Gerente de Operações Especiais da Anvisa, Antônia Aquino, destaca que, mesmo que se use soja transgênica em biscoitos, massas, molhos, a análise pode não alcançar o índice de 1% no produto final, estabelecido no decreto. Ela garante que no momento da inspeção é verificada a origem da matéria-prima. Mas admite:
- Pode haver produto com mais de 1% de transgênico que ainda não tenha sido analisado. Até agora, os que verificamos possuem índice abaixo deste percentual - diz a gerente, destacando que há diferentes sistemas adotados no mundo - Há países que não rotulam nada, como Estados Unidos, outros em que o índice é a partir de 5% e os em que a rotulagem é plena, independentemente do índice.
Para o procurador Aurélio Rios, só a rotulagem plena satisfaz o código. O Greenpeace mantém em sua página na internet (www.greenpeace.org.br), desde 2002, uma lista de produtos transgênicos e não transgênicos, montada de acordo com consultas feitas às empresas sobre a sua política em relação a transgênicos. Na lista vermelha, estão as que não responderam ou afirmam não fazer controle ou fazem de forma insuficiente. Na verde, as que são certificadas ou fazem testes.
- Existe uma lei de rotulagem boa, só que é uma letra morta. Comprovamos, numa fiscalização, que as empresas líderes na produção de óleo de cozinha usam soja transgênica e nem assim conseguimos que o produto fosse rotulado. Nada foi feito nem pelos ministérios da Saúde, Justiça, Casa Civil, MPF - afirmou Gabriela Vuolo, responsável pela área de comunicação de campanhas sobre engenharia genética do Greenpeace.
Segundo Bacini, do Idec, a Abia vem incentivando seus associados a descumprirem a lei de rotulagem:
- Para a indústria não interessa a rotulagem.
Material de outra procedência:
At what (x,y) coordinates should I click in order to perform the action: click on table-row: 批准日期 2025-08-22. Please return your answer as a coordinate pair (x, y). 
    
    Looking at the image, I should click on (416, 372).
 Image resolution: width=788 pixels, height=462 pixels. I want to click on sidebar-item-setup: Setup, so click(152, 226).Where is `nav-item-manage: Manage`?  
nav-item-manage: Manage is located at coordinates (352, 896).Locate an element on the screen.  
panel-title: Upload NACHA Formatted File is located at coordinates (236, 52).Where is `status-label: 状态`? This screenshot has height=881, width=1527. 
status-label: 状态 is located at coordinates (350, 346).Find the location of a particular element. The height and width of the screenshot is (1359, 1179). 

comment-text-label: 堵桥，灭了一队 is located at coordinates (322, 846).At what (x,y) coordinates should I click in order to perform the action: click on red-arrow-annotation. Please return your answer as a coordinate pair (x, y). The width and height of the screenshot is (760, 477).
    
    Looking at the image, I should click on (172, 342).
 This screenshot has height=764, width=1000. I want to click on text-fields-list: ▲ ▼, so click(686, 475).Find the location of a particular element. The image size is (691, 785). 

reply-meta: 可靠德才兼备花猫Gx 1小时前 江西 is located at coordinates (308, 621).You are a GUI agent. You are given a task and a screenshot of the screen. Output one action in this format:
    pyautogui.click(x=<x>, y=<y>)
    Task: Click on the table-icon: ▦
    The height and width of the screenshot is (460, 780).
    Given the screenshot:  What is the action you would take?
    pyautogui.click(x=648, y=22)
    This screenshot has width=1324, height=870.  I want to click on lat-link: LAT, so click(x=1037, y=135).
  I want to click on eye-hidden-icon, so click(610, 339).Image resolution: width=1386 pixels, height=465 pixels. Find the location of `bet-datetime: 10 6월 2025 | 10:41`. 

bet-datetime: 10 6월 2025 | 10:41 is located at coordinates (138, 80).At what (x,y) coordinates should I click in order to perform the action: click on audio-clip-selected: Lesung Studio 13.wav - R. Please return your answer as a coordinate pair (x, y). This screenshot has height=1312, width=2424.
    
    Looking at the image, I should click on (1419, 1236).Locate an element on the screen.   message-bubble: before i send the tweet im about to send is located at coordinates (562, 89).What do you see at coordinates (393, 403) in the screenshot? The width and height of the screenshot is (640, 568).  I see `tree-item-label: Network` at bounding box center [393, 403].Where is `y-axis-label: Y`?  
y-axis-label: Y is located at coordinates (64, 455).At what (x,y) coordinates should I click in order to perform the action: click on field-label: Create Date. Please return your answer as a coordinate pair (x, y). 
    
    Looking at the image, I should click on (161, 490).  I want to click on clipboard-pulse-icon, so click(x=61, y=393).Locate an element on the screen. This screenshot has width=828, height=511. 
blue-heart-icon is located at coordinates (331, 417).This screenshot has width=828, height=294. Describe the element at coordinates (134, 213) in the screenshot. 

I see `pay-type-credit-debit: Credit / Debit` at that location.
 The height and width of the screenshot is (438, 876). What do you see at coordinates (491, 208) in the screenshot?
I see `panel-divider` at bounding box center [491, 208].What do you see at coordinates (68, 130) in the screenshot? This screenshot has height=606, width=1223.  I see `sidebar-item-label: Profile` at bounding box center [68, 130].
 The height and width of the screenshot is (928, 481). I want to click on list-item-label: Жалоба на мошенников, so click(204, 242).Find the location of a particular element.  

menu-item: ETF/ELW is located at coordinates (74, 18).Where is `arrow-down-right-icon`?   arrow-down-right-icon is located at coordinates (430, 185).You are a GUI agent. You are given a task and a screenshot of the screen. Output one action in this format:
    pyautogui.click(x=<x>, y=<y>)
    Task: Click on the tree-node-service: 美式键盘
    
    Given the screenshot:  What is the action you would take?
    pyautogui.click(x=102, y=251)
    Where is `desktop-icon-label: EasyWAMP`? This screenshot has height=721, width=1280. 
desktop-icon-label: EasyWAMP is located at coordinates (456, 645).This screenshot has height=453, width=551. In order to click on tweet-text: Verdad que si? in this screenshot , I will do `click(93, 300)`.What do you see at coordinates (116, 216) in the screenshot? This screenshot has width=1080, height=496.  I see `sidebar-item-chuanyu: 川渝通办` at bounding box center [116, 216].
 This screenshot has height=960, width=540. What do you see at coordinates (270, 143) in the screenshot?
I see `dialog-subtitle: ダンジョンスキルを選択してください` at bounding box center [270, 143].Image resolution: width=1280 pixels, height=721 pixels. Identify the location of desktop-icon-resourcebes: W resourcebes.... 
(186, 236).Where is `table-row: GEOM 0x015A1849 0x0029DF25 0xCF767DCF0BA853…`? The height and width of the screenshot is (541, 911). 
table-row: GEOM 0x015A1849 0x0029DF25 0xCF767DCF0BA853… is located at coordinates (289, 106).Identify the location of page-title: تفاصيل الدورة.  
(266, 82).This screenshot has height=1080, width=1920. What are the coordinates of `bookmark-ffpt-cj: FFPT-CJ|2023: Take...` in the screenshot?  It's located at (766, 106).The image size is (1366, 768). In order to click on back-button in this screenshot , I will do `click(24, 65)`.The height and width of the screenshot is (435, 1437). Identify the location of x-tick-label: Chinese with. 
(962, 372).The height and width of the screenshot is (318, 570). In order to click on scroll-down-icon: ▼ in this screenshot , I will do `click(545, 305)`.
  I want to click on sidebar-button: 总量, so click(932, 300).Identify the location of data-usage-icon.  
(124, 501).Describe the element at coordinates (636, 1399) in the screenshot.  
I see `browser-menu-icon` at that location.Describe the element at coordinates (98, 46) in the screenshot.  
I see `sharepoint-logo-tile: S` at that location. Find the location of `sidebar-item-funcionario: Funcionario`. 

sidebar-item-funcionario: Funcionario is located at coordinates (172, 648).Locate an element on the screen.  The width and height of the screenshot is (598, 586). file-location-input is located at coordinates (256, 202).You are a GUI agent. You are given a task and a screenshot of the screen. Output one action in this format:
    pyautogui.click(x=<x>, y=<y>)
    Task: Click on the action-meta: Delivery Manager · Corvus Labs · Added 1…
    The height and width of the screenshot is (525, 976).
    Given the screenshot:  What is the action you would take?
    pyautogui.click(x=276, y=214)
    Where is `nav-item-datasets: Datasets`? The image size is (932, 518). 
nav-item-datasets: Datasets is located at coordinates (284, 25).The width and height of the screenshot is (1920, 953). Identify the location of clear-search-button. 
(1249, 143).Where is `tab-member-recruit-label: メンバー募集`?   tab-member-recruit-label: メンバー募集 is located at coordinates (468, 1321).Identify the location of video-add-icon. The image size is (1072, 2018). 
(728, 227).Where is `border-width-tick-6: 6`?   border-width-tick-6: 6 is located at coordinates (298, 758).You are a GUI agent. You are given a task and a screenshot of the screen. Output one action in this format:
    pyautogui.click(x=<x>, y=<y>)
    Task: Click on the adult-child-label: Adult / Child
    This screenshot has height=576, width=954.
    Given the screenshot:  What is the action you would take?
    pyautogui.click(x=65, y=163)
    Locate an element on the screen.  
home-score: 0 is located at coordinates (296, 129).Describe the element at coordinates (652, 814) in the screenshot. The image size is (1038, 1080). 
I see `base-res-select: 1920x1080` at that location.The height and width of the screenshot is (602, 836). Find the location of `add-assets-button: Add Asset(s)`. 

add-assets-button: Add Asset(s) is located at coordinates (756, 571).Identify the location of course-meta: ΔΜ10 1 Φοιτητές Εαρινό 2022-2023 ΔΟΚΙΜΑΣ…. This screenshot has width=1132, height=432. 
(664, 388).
Primeiro porque é caro, teriam que ter uma linha para os transgênicos e outra para os não transgênicos. Além disso, temem que o consumidor comece a segregar os produtos transgênicos.
A Associação Brasileira das Indústrias da Alimentação (Abia), no entanto, nega que tenha adotado essa postura e, em nota, informa cumprir plenamente a lei. A entidade, ligada ao poder público, diz ainda ter sido a primeira a divulgar publicamente a nova lei de rotulagem.